I tried reading STATUS_VOUT to see if it’s showing an under or overvoltage error, but it is always at 0.

STATUS_VOUT register documentation

The next most useful register looks to be STATUS_BYTE:

STATUS_BYTE register documentation

During reset, this register reads 1010011. Meaning:

The output is off
Overcurrent fault
Something else too

Checking the IOUT_MAX register(after setting page=0), I get 1, meaning a 3A current limit is set for output 1:

IOUT_MAX register documentation

Let’s try and set 5A and see what happens.

Wire.beginTransmission(0x69);
Wire.write(0xD9);
Wire.write(0b100);
Wire.endTransmission();

Even after doing this, the register stays at 1, meaning 3A. A reset doesn’t help either. Looking further into the datasheet, there is a WRITE_PROTECT register.

WRITE_PROTECT register documentation

I tried writing any of the values listed in the datasheet, but no matter what I did, it stayed on 1000000.

However, I did attempt to change the current limit again, and surprisingly, it worked! Let’s try running the DPU example again on the Arty.

-----------------------------
Class name: bicycle     [ID]:1
-----------------------------
Class name: truck     [ID]:7
-----------------------------
Class name: dog     [ID]:16

Woo! It works. We can now use the DPU to accelerate inference.

Back to the PMIC, as we need to save the new current limit. I ended up setting it to the maximum(6A), just to make sure. I'm not 100% sure this is a great idea, but whatever.

To save to the built-in flash, all that’s needed is writing to address 0x11.

Here's the entire Arduino code that disables write protection temporarily, selects page 0 (essentially tells the PMIC that we want to configure / get data from SW1), and sets the current limit to 6A

#include <Arduino.h>
#include <Wire.h>


void setup() {
  Serial.begin(9600);
  Wire.begin();
  delay(100);

  // Select page 0
  Wire.beginTransmission(0x69);
  Wire.write(0x00);
  Wire.write(0x00);
  Wire.endTransmission();
  delay(100);

  // Disable protection
  Wire.beginTransmission(0x69);
  Wire.write(0x10);
  Wire.write(0x00);
  Wire.endTransmission();
  delay(100);

  // set 6A current limit for SW1
  Wire.beginTransmission(0x69);
  Wire.write(0xD9);
  Wire.write(0b00000100);
  Wire.endTransmission();
  delay(100);

  // Save settings
  Wire.beginTransmission(0x69);
  Wire.write(0x11);
  Wire.endTransmission();

  delay(5000);
}

byte lastStatus = 0;
void loop() {
  // Read current limit
  Wire.beginTransmission(0x69);
  Wire.write(0xD9);
  Wire.endTransmission(false);
  Wire.requestFrom(0x69, 1);
  byte status = Wire.read();

  if(status != lastStatus) {
    Serial.print("Current limit: ");
    Serial.println(status, BIN);
    lastStatus = status;
  }
}

And with that, the board is fixed. I disconnected both the Arduino and Arty from everything, and plugged the Arty back to see if the fix still works.
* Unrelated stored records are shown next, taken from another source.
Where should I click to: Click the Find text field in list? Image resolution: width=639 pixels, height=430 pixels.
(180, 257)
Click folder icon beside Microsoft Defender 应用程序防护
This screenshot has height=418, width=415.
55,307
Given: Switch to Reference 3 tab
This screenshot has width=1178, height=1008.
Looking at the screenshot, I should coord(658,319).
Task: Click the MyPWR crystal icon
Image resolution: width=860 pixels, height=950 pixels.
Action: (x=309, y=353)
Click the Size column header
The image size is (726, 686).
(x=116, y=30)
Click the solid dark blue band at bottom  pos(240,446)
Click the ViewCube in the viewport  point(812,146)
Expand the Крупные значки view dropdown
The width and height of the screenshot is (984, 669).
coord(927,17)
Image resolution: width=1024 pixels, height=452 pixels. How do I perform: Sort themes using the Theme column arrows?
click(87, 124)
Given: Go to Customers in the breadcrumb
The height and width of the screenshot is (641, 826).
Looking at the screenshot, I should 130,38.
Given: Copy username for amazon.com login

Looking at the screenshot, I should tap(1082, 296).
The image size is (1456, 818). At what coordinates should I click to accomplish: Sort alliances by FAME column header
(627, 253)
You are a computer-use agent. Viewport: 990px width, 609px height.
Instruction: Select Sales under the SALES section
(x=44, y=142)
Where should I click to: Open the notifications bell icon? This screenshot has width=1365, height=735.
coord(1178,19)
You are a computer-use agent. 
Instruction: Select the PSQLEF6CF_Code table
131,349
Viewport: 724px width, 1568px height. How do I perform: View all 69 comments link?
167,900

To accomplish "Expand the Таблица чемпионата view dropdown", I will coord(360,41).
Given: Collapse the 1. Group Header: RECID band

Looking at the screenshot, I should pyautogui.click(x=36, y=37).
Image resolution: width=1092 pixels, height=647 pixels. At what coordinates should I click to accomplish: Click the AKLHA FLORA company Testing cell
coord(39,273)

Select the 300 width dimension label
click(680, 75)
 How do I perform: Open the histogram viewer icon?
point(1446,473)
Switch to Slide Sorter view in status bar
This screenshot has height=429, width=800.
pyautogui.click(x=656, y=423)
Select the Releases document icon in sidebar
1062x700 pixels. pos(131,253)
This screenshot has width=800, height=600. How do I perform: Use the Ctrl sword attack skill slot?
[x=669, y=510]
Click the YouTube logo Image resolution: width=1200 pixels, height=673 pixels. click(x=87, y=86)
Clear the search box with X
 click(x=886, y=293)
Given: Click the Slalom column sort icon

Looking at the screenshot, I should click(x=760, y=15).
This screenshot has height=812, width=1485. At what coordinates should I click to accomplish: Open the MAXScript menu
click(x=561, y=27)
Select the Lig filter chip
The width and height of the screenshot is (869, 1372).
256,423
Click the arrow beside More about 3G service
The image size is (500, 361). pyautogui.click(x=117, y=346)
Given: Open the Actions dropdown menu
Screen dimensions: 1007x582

root@dpu_petalinux:~/yolo_pynqz2# ./yolo_image dog.jpg
-----------------------------
Class name: bicycle     [ID]:1
-----------------------------
Class name: truck     [ID]:7
-----------------------------
Class name: dog     [ID]:16

Yep! Everything is working as it should.

Conclusion

With the DPU and Arty now working, a custom model can be trained and converted to run on the DPU. With that ready, all that’s left is writing some code to process the results and issue audiovisual warnings and alerts to the driver.

The Arty issues took a lot of time to troubleshoot and fix, so I’m a bit behind on this project, but hopefully I can get everything ready in time.